READING TEXT =

╭──

We obviously need to improve our failing healthcare system where costs are skyrocketing and the poor do not have the healthcare they need. If you look at the price of a vile of insulin which should be enough for a month for an adult diabetes patient, the cheapest is at Kshs 500, but as the DMI Centre, we’re in talks with the Ministry of Health to subsidize this cost to about Kshs 200 especially in the counties because most of our patients cannot afford that every month.

Also, if you look at the number of people with already progessed levels of diabetes, you find that most of them are men. Some of the reasons why this is so is because they are not getting health checks as often as they should and because women are more inclined to take better care of themselves. However, we are debunking this notion wherever we set up camp by encouraging more men to get tested to discourage the high number of gangrene leading to the many leg amputations that we have so far seen in male diabetes patients.” says Eva.

Symptoms of diabetes

Diabetes affects the body’s ability to produce or respond to the hormone insulin is impaired, resulting in abnormal breakdown of carbohydrates and elevated levels of glucose in the blood and urine.

The most common diabetes symptoms include frequent urination, intense thirst and hunger, weight gain, unusual weight loss, fatigue, cuts and bruises that do not heal, male sexual dysfunction, numbness and tingling in hands and feet.

╰──

MATERIAL PROVIDED =

╭──

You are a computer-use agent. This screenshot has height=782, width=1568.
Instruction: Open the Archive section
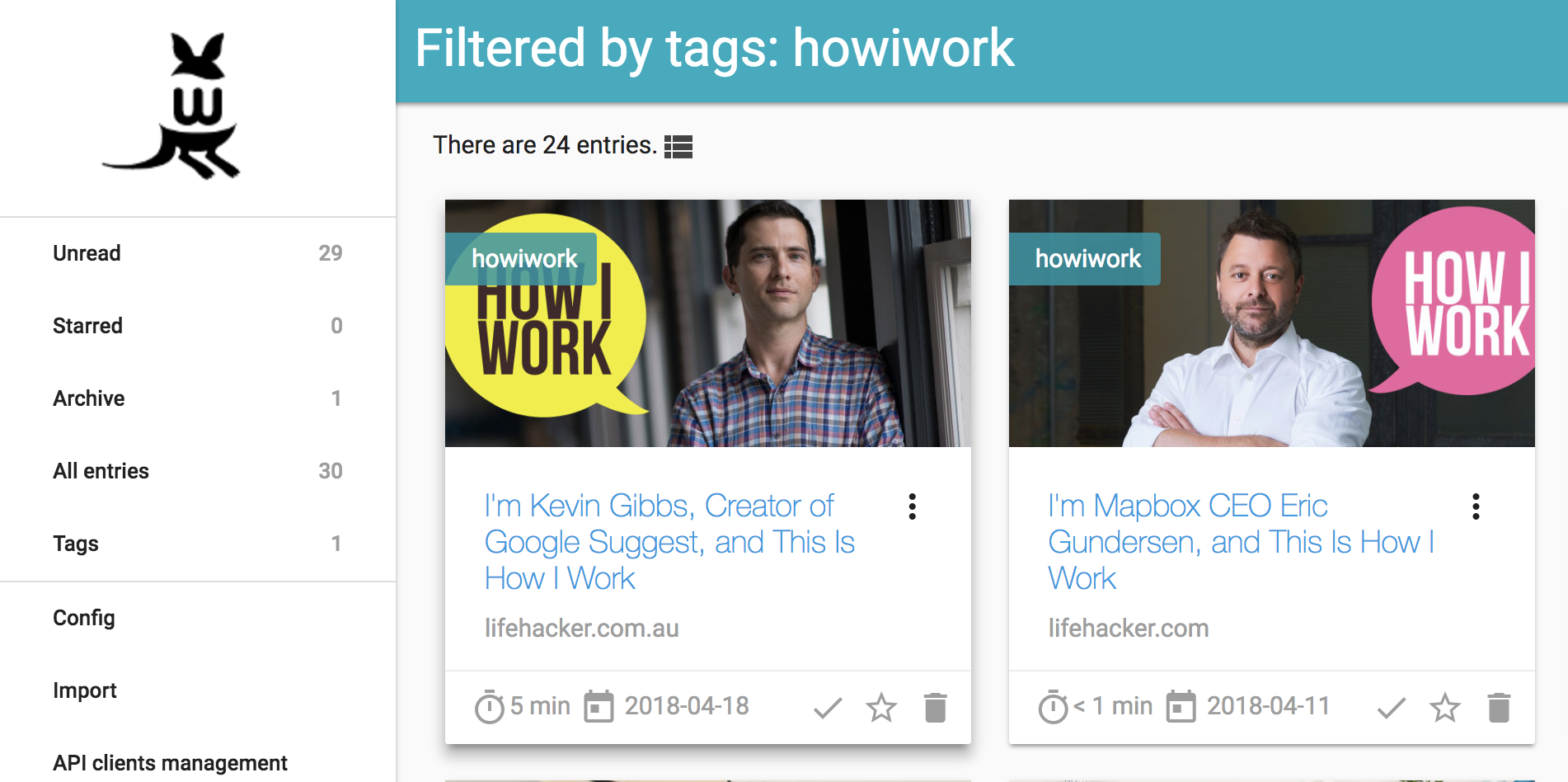[89, 398]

╰──

USING THE INFORMATION =
a: In the diabetes text, what amount is the DMI Centre seeking to bring the monthly cost of insulin down to?
b: Carry on the text about diabetes from its last sentence.

TASK RESULTS =
a: About Kshs 200.

b:
If not controlled, diabetes has dire consequences including possibility of heart attack, stroke, blindness, kidney failure and in other scenarios, gangrene, leading to leg amputation.

“Another reason we are grateful for these camps is because we also get to teach them about low cost health care solutions like M-Tiba where they can save up for simple checkups and treatments at their local clinics instead of waiting at home for the disease to progress. That Kshs 10 or Kshs 50 may look insignificant to someone else, but a farmer in Kinoru, it brings them one step closer to getting the medical attention they require.

The help that Safaricom Foundation has offered is immeasurable and it’s my hope that we will continue with these camps even after #TwawezaLive as we continue preaching and championing for good health around the country.”